Friday, April 19, 2013

You know that little voice in your head that you talk to occasionally? Well I have one that never seems to shut up; so I've decided to try this blogging thing. Maybe if I can get words out of my head, the little voice will shut up.

I guess I should start with a little background on myself. I am an over 40 mom, a 20 year special education teacher, as well as a daughter and a girlfriend. Although not necessarily in that order. I have two sons who alternately drive me crazy and make me extremely proud to be their mother. The oldest is almost 13 and in the 7th grade. He has a form Autism and has made parenting a challenge at times, but I wouldn't change him for the world. Ok, well maybe I would like him to be like other people with Autism who prefer things to be completely neat and organized. He prefers to live in a world with all of his things in piles around him. *sigh* I hate having to burrow through his piles to find him in the morning to wake him up. My youngest is almost 9 and he too has a mild form of Autism. He did, however, get the neat and organized part of the diagnosis. You leave a light on, he turns it off. You walk through a store and he re shelves and organizes the displays.  I guess beggars can't be choosers. I begged for children and I got the ones that needed me, but some days I question the wisdom of the fates.

I've always had a little bit of a writer that wanted to get out of me but I could never figure out how to do it the right way. In high school and college I loved writing papers (if they were topics I enjoyed) and writing letters to friends and family. My idea of a letter was one I could send to everyone, you know, a form a letter.
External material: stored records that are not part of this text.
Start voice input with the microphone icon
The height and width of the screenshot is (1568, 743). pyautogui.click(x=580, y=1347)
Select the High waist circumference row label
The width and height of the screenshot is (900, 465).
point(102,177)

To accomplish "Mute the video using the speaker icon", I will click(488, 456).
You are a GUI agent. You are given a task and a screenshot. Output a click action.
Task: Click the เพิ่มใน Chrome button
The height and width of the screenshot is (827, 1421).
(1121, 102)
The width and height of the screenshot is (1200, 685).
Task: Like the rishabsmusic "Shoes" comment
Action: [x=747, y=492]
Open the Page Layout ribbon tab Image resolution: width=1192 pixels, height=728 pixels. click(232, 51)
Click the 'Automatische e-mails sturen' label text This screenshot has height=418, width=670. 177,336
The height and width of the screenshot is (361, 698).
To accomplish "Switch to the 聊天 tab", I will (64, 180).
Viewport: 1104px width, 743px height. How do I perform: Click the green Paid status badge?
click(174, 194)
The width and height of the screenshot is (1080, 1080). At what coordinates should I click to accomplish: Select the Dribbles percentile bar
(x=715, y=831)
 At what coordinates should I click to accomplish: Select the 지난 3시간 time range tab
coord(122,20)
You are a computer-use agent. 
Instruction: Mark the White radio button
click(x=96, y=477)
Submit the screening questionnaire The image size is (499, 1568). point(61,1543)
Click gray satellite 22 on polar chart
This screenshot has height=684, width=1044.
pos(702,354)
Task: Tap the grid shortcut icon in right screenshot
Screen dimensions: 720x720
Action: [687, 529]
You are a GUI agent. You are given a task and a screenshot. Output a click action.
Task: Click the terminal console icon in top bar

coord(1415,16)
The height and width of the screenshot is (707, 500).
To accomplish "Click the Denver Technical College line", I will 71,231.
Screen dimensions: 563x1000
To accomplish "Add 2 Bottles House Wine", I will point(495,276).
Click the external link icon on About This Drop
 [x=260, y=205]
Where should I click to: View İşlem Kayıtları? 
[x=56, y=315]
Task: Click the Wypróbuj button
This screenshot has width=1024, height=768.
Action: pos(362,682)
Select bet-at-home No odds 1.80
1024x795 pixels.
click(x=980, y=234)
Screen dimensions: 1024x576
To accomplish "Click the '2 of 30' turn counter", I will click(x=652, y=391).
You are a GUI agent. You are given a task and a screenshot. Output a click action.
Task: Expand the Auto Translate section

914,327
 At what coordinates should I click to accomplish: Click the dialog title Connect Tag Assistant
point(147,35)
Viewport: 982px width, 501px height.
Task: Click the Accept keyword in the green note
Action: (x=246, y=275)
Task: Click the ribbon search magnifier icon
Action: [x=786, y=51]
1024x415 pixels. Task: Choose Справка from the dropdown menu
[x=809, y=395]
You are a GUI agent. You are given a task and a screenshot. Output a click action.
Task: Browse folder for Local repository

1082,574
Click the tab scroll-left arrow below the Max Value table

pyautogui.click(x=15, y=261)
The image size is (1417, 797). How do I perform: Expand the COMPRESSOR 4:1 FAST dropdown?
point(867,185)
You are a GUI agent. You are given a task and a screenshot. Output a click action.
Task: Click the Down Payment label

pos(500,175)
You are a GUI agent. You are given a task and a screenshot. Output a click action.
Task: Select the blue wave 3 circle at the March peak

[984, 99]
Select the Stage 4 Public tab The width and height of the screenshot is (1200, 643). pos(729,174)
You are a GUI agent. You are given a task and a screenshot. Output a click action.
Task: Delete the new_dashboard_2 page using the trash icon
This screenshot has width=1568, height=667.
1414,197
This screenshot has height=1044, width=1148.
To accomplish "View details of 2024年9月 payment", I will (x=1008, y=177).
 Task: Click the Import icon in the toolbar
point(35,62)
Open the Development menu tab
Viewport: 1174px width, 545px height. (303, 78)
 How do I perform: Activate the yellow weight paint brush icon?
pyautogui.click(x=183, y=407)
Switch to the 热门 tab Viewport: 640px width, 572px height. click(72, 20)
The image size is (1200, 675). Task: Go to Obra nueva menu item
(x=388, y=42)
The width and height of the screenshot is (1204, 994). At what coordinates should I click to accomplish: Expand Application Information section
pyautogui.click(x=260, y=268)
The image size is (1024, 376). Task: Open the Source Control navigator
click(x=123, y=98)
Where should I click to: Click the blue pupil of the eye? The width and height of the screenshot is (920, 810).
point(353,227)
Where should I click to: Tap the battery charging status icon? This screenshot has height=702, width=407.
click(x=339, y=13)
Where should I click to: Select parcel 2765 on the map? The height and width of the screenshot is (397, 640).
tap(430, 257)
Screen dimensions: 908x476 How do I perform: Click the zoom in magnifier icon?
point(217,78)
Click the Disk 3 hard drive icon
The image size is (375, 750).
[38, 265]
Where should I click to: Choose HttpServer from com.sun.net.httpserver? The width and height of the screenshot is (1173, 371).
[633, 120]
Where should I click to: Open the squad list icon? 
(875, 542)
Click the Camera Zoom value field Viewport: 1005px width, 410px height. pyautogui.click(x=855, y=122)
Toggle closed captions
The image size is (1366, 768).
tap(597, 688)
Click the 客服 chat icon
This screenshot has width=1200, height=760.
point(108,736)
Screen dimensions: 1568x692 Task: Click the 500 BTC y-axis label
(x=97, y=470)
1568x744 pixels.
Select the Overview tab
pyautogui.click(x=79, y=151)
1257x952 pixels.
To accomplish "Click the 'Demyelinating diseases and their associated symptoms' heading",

Alas, I couldn't just write a boring letter about how wonderful I am and all of the exciting things I do, because then I would be writing fiction instead of non-fiction. So each letter I wrote had a theme to it. One time I wrote one that was based on a soap opera, complete with commercials for feminine hygiene products. Another time I wrote completely in third person as if I had a narrator telling the story of my life. I thought my friends would hate them, they loved them and couldn't wait for the next installment. Then my 2nd year teaching I decided I wanted to write a novel. I had the basics figured out and started writing. I made the mistake of showing it to a librarian at the school where I worked, let's just say after that critique I gave up writing. So here I am now, attempting this whole blogging thing....

The Little Voice in my head is telling me I've rambled enough.